*** Opening of Available data ***
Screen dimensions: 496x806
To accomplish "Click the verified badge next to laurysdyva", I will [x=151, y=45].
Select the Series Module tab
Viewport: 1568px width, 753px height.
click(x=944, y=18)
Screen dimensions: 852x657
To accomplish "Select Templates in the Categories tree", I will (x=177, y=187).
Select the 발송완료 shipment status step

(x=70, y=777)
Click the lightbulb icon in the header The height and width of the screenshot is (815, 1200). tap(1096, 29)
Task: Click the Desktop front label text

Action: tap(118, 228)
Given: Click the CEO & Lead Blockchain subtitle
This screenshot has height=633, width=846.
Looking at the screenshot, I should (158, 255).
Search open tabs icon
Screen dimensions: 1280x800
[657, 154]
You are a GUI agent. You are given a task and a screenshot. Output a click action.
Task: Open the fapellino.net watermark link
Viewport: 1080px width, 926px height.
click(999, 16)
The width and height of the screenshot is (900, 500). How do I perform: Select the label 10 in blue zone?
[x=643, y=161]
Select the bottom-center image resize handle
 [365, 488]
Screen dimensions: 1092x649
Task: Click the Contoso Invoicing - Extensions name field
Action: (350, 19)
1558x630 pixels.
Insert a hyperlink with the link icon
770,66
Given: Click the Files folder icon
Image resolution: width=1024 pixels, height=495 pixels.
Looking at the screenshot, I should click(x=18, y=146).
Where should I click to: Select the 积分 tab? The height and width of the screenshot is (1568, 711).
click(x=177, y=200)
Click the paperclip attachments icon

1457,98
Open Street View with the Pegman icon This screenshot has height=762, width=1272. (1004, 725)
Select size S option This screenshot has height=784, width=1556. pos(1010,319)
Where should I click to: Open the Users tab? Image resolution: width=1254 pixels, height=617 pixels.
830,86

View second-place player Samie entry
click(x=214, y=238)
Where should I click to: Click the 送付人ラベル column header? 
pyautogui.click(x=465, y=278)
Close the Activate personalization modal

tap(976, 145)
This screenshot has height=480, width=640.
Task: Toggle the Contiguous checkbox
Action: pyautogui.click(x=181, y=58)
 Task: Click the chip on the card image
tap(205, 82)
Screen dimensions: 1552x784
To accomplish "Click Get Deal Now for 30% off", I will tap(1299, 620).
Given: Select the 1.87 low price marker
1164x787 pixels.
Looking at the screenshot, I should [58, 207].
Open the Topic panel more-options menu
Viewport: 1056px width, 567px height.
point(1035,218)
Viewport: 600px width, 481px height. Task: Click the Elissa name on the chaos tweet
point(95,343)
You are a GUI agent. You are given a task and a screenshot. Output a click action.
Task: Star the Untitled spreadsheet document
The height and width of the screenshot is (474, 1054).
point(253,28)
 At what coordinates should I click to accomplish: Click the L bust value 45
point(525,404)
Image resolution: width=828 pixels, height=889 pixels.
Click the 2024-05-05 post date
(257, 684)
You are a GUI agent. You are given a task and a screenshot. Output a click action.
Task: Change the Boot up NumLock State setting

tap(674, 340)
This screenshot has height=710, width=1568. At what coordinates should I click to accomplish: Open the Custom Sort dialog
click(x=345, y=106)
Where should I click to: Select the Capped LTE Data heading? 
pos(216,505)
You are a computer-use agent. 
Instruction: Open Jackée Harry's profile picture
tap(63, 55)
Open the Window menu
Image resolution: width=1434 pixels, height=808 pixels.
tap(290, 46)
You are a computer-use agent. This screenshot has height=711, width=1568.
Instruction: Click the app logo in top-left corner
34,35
*** Close of Available data ***
> Work task
In full and word for word, restate the data.

> Response
Screen dimensions: 496x806
To accomplish "Click the verified badge next to laurysdyva", I will [x=151, y=45].
Select the Series Module tab
Viewport: 1568px width, 753px height.
click(x=944, y=18)
Screen dimensions: 852x657
To accomplish "Select Templates in the Categories tree", I will (x=177, y=187).
Select the 발송완료 shipment status step

(x=70, y=777)
Click the lightbulb icon in the header The height and width of the screenshot is (815, 1200). tap(1096, 29)
Task: Click the Desktop front label text

Action: tap(118, 228)
Given: Click the CEO & Lead Blockchain subtitle
This screenshot has height=633, width=846.
Looking at the screenshot, I should (158, 255).
Search open tabs icon
Screen dimensions: 1280x800
[657, 154]
You are a GUI agent. You are given a task and a screenshot. Output a click action.
Task: Open the fapellino.net watermark link
Viewport: 1080px width, 926px height.
click(999, 16)
The width and height of the screenshot is (900, 500). How do I perform: Select the label 10 in blue zone?
[x=643, y=161]
Select the bottom-center image resize handle
 [365, 488]
Screen dimensions: 1092x649
Task: Click the Contoso Invoicing - Extensions name field
Action: (350, 19)
1558x630 pixels.
Insert a hyperlink with the link icon
770,66
Given: Click the Files folder icon
Image resolution: width=1024 pixels, height=495 pixels.
Looking at the screenshot, I should click(x=18, y=146).
Where should I click to: Select the 积分 tab? The height and width of the screenshot is (1568, 711).
click(x=177, y=200)
Click the paperclip attachments icon

1457,98
Open Street View with the Pegman icon This screenshot has height=762, width=1272. (1004, 725)
Select size S option This screenshot has height=784, width=1556. pos(1010,319)
Where should I click to: Open the Users tab? Image resolution: width=1254 pixels, height=617 pixels.
830,86

View second-place player Samie entry
click(x=214, y=238)
Where should I click to: Click the 送付人ラベル column header? 
pyautogui.click(x=465, y=278)
Close the Activate personalization modal

tap(976, 145)
This screenshot has height=480, width=640.
Task: Toggle the Contiguous checkbox
Action: pyautogui.click(x=181, y=58)
 Task: Click the chip on the card image
tap(205, 82)
Screen dimensions: 1552x784
To accomplish "Click Get Deal Now for 30% off", I will tap(1299, 620).
Given: Select the 1.87 low price marker
1164x787 pixels.
Looking at the screenshot, I should [58, 207].
Open the Topic panel more-options menu
Viewport: 1056px width, 567px height.
point(1035,218)
Viewport: 600px width, 481px height. Task: Click the Elissa name on the chaos tweet
point(95,343)
You are a GUI agent. You are given a task and a screenshot. Output a click action.
Task: Star the Untitled spreadsheet document
The height and width of the screenshot is (474, 1054).
point(253,28)
 At what coordinates should I click to accomplish: Click the L bust value 45
point(525,404)
Image resolution: width=828 pixels, height=889 pixels.
Click the 2024-05-05 post date
(257, 684)
You are a GUI agent. You are given a task and a screenshot. Output a click action.
Task: Change the Boot up NumLock State setting

tap(674, 340)
This screenshot has height=710, width=1568. At what coordinates should I click to accomplish: Open the Custom Sort dialog
click(x=345, y=106)
Where should I click to: Select the Capped LTE Data heading? 
pos(216,505)
You are a computer-use agent. 
Instruction: Open Jackée Harry's profile picture
tap(63, 55)
Open the Window menu
Image resolution: width=1434 pixels, height=808 pixels.
tap(290, 46)
You are a computer-use agent. This screenshot has height=711, width=1568.
Instruction: Click the app logo in top-left corner
34,35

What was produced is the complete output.